Background: The I-SPY 2 TRIAL randomizes patients with breast cancer to neoadjuvant chemotherapy (NAC) with or without experimental agents followed by anthracycline-cyclophosphamide (AC). As part of a de-escalation strategy to avoid overtreatment in good responders, combined information from serial MRI and mid-treatment core biopsy will be used to identify patients who may be candidates to skip AC. Presented are results of a pilot study to assess the location of biopsy clip in relation to tumor enhancement in MRI before and during treatment.
Methods: 40 patients enrolled in I-SPY 2 who underwent mid-treatment core biopsy were reviewed. Patients had MRIs at four time points: pre-treatment (T0), early treatment (T1, 3 weeks after the start of first regimen), inter-regimen (T2, 12 weeks after completing the first regimen), and pre-surgery (T3). Clip visibility and location were assessed by a trained researcher on T1 weighted, fat suppressed dynamic contrast enhanced MR images at three time points: T0, T1, and T2. If clip was visible, location was scored 1 (inside), 2 (edge), or 3 (outside) in relation to tumor enhancement seen on a signal enhancement ratio (SER) map. Clips inside (score 1) were fully embedded and surrounded by a clear margin of tumor enhancement. Clips on the edge (score 2) were not fully embedded, with a portion of the clip touching tumor enhancement. Clips outside (score 3) had no portion of clip touching tumor enhancement. For patients with a focal tumor but with multiple clips visible in MRI, the clip most embedded within tumor enhancement was designated as the primary clip for evaluation. In cases of multifocal disease, the clip visualized in the largest area of tumor enhancement was assessed. Clips touching tumor cavity edge and enhancement were scored as 3.
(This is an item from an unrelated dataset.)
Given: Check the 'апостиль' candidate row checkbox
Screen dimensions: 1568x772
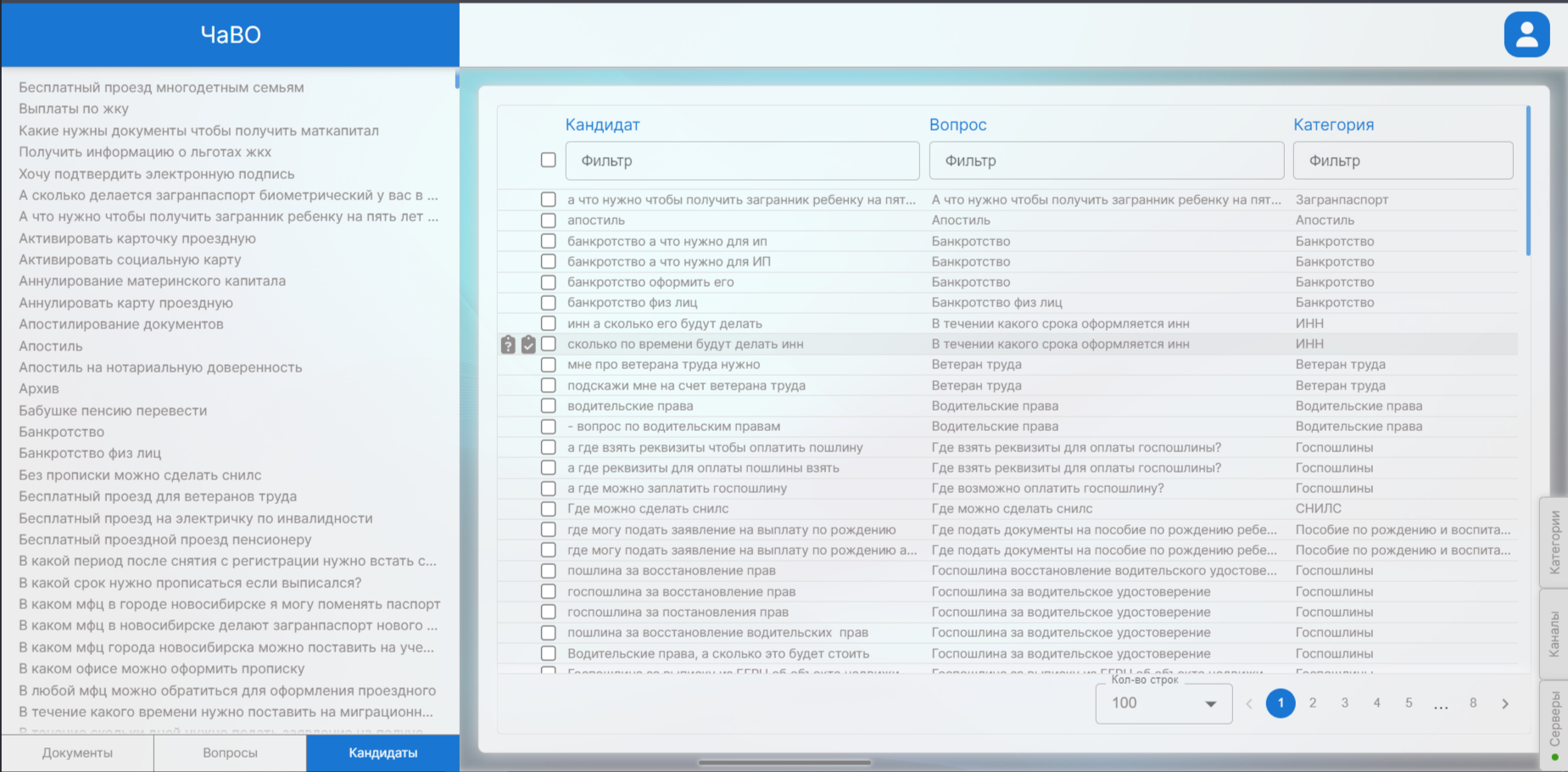Looking at the screenshot, I should [x=549, y=221].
Results: Among 40 patients, two patients had no clips visualized in MRI at all three time points. One patient had no clip visualized at T0, but a clip was observed at T1 and T2. In addition, one T1 MRI was rejected due to incomplete exam and one T2 MRI was rejected due to different scanner from baseline. At T0, 51% (19/37) of clips were inside tumor enhancement and no clips were assessed outside tumor enhancement. 59% (22/37) of clips at T1 were on the edge or outside. At T2, 73% (27/37) of clips were on the edge and 19% (7/37) of clips were outside. While no clips were identified outside of tumor at baseline, tumor shrinkage with treatment resulted in clips outside of tumor in approximately 20 percent of cases at inter-regimen, and higher rates of clips identified at tumor edge.
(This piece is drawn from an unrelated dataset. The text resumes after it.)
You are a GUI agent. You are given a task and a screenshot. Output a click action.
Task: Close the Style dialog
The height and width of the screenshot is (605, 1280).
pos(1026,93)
Conclusions: Clips were visible and location could be assessed in MRI in a majority of cases. Clip evaluation can be challenging and attention to clip placement is essential for patients with multifocal disease or diffuse tumors. The results of this study may have implications for assisting the mid-treatment core biopsy and selecting candidates for de-escalation of neoadjuvant chemotherapy.